**Written instruction:**
Copy out the entries word for word, from the line with "coordinates (52, 229)." to the line with "center [9, 142].", including both of those lines.

-- BEGIN Supplied material --

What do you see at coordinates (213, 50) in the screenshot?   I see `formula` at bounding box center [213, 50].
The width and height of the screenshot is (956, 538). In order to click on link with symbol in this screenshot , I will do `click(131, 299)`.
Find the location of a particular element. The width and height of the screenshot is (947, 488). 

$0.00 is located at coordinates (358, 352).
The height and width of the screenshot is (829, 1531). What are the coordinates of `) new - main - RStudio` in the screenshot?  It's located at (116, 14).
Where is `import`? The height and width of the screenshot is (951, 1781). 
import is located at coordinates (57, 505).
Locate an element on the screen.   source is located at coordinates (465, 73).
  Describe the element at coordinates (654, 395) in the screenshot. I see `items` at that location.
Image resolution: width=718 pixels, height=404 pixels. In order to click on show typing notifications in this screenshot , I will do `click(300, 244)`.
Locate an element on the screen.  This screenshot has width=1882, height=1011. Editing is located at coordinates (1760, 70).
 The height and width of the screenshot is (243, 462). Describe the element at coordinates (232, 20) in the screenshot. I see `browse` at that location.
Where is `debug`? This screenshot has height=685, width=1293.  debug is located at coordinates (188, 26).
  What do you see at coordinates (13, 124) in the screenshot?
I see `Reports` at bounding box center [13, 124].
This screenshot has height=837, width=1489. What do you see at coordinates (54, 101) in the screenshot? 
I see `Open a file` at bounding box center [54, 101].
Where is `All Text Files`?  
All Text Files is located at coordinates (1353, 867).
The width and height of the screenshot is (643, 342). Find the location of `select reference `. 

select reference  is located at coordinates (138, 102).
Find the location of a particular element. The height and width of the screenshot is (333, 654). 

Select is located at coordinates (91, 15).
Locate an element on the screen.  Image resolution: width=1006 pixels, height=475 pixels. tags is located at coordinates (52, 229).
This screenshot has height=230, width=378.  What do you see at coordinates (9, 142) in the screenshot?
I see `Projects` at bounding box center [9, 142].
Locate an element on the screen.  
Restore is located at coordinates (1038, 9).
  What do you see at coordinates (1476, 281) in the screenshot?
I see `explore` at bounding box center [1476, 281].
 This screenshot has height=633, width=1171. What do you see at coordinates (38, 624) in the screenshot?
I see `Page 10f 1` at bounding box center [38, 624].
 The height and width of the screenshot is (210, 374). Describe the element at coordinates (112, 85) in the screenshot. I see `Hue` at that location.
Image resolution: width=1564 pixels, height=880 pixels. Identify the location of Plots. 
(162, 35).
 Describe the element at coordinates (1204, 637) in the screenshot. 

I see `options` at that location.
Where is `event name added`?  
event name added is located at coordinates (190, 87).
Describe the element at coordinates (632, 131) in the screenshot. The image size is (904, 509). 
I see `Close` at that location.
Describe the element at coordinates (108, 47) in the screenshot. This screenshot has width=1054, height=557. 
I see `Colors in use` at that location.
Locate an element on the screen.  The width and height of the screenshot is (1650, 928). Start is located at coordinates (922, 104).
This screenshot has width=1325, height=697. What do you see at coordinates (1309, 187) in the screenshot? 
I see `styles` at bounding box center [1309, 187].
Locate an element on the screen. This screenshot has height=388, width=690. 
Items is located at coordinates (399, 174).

-- END Supplied material --

**Output of the exercise:**
Locate an element on the screen.  Image resolution: width=1006 pixels, height=475 pixels. tags is located at coordinates (52, 229).
This screenshot has height=230, width=378.  What do you see at coordinates (9, 142) in the screenshot?
I see `Projects` at bounding box center [9, 142].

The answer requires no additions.